I robot americani con telecamera
entrarono nel fabbricato della centrale N°1 il 3 giugno (84 giorni dopo il
terremoto).
Due diverse aziende, sotto contratto
con la TEPCO (Tokyo Electric Power Company, proprietaria della centrale)
gestivano un robot ciascuna. A metà maggio S.H. riferisce: “Continuiamo
l’addestramento. È disagevole manovrare i robot attraverso le porte doppie, sui
pianerottoli e poi farli salire ai piani superiori mandandoli in retromarcia.
Lo stress di nopi operatorio è notevole.”
“Il 19 maggio la Prefettura di
Fukushima ordina di interrompere le operazioni. Il morale degli operatori è a
zero. Ci occupiamo con qualche lavoro di manutenzione non urgenti e ci
accorgiamo che i robot presentano già segni di usura, sebbene siano robusti
modelli militari.”
“30 Maggio – stamattina ho trovato
il bagno occupato da uno sconosciuto ubriaco che si era addormentato per
terra.”
31 maggio – Tre operatori hanno
completato l’addestramento con i robot. Principalmente hanno imparato a farli
andare su e giù per le scale. Se c’è bisogno di noi potremo andare a fare il
nostro lavoro ovunque nel mondo.
“1 Giugno – ho letto le
dichiarazioni ufficiali del governo. Mi pare che sottovalutino la gravità della
situazione.”
“3 Giugno – I robot sono entrati
nel reattore N°1. Abbiamo usato telecamere e controllo radio. Il livello delle
radiazioni è di 60 milliSievert/ora, ma ho trovato un punto caldo in cui
raggiungeva 4 Sievert/ora.” I cingoli
dei robot slittano sui pavimenti e
incontrano difficoltà con gli ammassi di detriti.
“15 Giugno – Usiamo Ethernet per
le comunicazioni e abbiamo collegato un cavo per LAN (Local Area Network). Il
robot ne ha steso 45 metri. Poi ci siamo fermati perché il cavo non ha un
riavvolgitore automatico
“16 Giugno – comincio a usare i
robot grandi Warrior che possono sollevare anche 250 kg.”
“19 giugno – molti operatori
dovevano avere un giorno di riposo o sottoporsi a test medici, ma un funzionario
governativo ha deciso che non c’era tempo per queste cose e che dovevano avere
un altro giorno di addestramento.
“20 giugno – problemi con la
stabilità dei robot Warrior: l’aderenza è diversa nel cingolo destro e in
quello sinistro, occorre molta cura perché sulle scale non ruotino su se stessi
“23 giugno – usiamo i PackBot in
un’area ove è alto il livello delle radiazioni. Un primo robot trasmette i
segnali via radio al secondo che è connesso con noi via Ethernet. Il cavo
Ethernet è segnalato con coni bianchi e rossi, ma la direzione ha mandato un
camion da 4 tonnellate che ha rimosso i coni ed è passato varie volte sul cavo
che per fortuna non si è rotto – se si fosse rotto i due robot sarebbero
rimasti inutilizzati nell’area ad alte radiazioni.

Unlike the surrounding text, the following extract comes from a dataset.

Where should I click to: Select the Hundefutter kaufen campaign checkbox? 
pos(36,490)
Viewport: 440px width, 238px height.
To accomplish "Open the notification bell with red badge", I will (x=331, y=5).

Solo dopo il 23 Giugno arrivarono
alcuni moderni robot giapponesi Quince. Erano modelli in cui i circuiti
integrati erano vulnerabili alle radiazioni e avevano dovuto essere schermati
opportunamente. Nell’ottobre 2011 uno di questi tranciò il proprio cavo e dovette
essere abbandonato. I Quince, come i Warrior, sono progettati per uso in caso
di disastri, ma nessuno di questi è adatto a trasportare feriti o disabilitati.
“3 luglio 2011 – i Packbot hanno
misurato le radiazioni al primo piano del reattore N°3 che era stato
decontaminato ieri dai robot Warrior. I livelli di radiazione sono diminuiti
del 10%. In alcuni punti il livello è di 80 Sv/h.
Come si vede, la preparazione
all’emergenza era inadeguata a Fukushima. La Gestione Totale della Qualità
(Total Quality Management) avrebbe dovuto imporre la presenza di apparati e
strumenti adatti a funzionare in condizioni estreme (alte radiazioni) e di
personale già addestrato.
Sul lungo termine, le strategie
energetiche e i problemi di sicurezza non si risolvono con discorsi (anche se
“paiono assai fondati”), né su principi ideologici, né su astratti principi di
precauzione. Dobbiamo analizzare i fatti, studiare, addestrare tecnici
eccellenti, finanziare ricerca e scuole avanzate.